Aligning our overall business objectives with performance, we offer competitive salaries, performance-based incentives, and a wide variety of benefits programs to address the diverse individual needs of our employees and their families.
For California, the base pay range for this position is $55,000 to $78,000 (highly experienced).
The pay for the successful candidate will depend on various factors (e.g., qualifications, education, prior experience).
Edwards is an Equal Opportunity/Affirmative Action employer including protected Veterans and individuals with disabilities.
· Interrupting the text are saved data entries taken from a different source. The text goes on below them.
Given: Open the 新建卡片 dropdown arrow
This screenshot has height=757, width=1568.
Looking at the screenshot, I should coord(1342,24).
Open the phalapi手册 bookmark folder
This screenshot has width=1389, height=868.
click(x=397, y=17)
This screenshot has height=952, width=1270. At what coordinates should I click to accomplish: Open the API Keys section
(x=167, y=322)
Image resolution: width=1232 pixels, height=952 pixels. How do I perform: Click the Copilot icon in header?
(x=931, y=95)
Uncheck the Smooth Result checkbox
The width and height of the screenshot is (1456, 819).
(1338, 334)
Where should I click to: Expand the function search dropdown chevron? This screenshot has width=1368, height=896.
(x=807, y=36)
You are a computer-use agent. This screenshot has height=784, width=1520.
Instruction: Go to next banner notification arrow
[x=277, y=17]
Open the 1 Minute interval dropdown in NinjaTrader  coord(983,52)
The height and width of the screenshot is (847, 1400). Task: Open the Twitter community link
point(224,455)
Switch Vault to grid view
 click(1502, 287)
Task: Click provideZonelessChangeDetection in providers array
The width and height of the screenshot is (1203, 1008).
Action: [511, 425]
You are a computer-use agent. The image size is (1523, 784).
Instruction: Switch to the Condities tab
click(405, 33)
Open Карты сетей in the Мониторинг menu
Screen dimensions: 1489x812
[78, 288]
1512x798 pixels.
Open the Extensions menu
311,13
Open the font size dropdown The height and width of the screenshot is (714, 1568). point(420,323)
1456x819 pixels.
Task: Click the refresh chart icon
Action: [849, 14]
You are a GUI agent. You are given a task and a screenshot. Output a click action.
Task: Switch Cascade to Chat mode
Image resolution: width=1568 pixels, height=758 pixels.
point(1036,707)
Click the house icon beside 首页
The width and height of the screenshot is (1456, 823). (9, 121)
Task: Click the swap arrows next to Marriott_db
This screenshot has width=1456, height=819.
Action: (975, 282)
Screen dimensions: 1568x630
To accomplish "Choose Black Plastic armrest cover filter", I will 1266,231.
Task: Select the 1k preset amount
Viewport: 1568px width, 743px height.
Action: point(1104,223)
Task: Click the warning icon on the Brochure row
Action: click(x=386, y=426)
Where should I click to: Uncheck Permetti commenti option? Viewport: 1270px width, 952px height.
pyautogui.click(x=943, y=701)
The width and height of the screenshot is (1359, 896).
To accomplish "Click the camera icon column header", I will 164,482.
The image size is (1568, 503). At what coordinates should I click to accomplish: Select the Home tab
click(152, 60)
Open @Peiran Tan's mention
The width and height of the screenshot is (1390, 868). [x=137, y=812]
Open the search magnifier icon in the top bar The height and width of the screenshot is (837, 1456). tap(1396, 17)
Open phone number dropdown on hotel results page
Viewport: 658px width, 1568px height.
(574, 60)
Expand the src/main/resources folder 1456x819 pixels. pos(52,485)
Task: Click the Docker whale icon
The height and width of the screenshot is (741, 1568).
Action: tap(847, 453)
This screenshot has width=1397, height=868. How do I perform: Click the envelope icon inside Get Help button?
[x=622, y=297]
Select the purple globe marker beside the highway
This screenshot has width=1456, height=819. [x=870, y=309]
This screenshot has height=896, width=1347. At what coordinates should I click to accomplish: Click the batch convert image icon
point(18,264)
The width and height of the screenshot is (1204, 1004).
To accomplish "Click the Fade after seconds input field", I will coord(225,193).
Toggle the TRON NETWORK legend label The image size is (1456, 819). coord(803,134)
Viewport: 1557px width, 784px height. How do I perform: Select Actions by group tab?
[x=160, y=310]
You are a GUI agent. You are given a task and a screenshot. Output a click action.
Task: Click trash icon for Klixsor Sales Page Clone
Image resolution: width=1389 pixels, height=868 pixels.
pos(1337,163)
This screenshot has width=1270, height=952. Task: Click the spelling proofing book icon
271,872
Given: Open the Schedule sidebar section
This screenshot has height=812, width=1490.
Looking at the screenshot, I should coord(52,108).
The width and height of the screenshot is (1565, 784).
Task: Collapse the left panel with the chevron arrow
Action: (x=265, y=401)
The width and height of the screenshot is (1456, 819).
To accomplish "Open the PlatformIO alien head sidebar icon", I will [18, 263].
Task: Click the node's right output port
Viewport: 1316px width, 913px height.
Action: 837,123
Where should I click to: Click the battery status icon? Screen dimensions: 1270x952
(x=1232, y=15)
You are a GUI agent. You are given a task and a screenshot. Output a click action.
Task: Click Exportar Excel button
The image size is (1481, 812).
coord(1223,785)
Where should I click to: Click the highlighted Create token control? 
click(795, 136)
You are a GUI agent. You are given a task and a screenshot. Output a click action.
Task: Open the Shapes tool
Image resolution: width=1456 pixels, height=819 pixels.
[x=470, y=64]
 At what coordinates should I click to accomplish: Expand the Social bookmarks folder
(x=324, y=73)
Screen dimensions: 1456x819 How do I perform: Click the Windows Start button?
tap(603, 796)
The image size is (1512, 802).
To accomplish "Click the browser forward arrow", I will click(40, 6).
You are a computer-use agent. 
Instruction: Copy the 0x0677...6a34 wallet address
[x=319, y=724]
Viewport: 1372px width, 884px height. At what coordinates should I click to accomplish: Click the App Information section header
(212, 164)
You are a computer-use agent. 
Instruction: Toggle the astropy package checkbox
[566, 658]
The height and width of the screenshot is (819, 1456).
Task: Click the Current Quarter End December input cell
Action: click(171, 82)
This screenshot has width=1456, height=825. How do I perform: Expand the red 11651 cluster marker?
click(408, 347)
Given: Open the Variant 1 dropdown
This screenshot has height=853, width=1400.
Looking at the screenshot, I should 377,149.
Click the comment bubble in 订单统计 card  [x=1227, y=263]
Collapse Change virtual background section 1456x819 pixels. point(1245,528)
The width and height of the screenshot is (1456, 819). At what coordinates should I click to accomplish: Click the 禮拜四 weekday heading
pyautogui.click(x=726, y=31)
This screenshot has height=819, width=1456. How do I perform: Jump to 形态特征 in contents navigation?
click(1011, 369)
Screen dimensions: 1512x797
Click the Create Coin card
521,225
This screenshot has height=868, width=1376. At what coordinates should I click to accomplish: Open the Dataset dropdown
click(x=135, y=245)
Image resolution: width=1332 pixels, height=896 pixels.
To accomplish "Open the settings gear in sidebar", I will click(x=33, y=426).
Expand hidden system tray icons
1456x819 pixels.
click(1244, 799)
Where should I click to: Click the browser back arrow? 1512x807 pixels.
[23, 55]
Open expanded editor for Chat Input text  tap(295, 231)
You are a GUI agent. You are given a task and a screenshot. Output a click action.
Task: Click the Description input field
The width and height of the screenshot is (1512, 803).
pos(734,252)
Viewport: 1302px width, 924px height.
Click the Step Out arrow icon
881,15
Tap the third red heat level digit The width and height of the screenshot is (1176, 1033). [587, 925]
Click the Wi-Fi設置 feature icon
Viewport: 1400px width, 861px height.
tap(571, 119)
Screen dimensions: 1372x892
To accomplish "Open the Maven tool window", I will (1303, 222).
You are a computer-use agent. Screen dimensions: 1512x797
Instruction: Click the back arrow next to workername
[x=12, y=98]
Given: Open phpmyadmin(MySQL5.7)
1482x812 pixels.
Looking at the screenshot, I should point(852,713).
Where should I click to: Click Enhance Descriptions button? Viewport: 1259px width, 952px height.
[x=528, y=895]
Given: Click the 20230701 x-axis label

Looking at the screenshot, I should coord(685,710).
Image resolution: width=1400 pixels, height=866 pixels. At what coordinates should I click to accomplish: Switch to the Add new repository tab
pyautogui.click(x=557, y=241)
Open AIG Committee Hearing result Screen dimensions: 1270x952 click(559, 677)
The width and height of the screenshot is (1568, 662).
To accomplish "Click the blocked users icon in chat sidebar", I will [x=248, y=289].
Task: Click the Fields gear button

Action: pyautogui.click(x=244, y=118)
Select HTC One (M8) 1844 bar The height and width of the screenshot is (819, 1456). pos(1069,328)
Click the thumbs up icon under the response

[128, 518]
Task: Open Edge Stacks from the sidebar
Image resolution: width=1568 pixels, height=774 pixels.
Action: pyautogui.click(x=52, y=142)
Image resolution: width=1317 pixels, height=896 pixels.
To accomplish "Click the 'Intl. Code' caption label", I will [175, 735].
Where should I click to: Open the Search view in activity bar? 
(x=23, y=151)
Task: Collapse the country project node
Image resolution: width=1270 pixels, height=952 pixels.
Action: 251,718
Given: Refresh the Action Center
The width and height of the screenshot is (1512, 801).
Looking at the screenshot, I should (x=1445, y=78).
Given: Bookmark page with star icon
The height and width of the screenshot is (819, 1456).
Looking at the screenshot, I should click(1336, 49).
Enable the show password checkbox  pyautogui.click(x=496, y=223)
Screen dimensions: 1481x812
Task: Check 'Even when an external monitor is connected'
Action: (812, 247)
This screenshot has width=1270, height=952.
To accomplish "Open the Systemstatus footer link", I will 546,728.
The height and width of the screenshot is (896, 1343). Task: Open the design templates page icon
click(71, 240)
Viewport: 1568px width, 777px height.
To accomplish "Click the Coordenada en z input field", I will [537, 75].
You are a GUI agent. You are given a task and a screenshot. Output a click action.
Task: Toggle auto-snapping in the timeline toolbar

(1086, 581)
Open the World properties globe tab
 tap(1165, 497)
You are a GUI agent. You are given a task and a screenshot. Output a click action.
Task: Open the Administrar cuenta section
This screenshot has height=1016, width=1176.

COVID Vaccination Requirement
Edwards is committed to complying with the requirements and guidance from our government authorities and to protecting our vulnerable patients and the healthcare providers who are treating them around the world. As such, all Healthcare Interacting positions require COVID-19 vaccination, which includes anyone who directly interfaces with patients and those who interact with healthcare providers as part of their role. If hired, as a condition of employment, you will be required to submit proof that you have been fully vaccinated for COVID-19, unless you request and are granted a medical or religious accommodation for exemption from the vaccination requirement. This vaccination requirement does not apply in countries where it is prohibited by law to impose vaccination. In countries where vaccines are less available, or other requirements exist, we may institute alternate measures that optimize patient safety and healthcare provider safety, which may include regular COVID testing or specific masking requirements.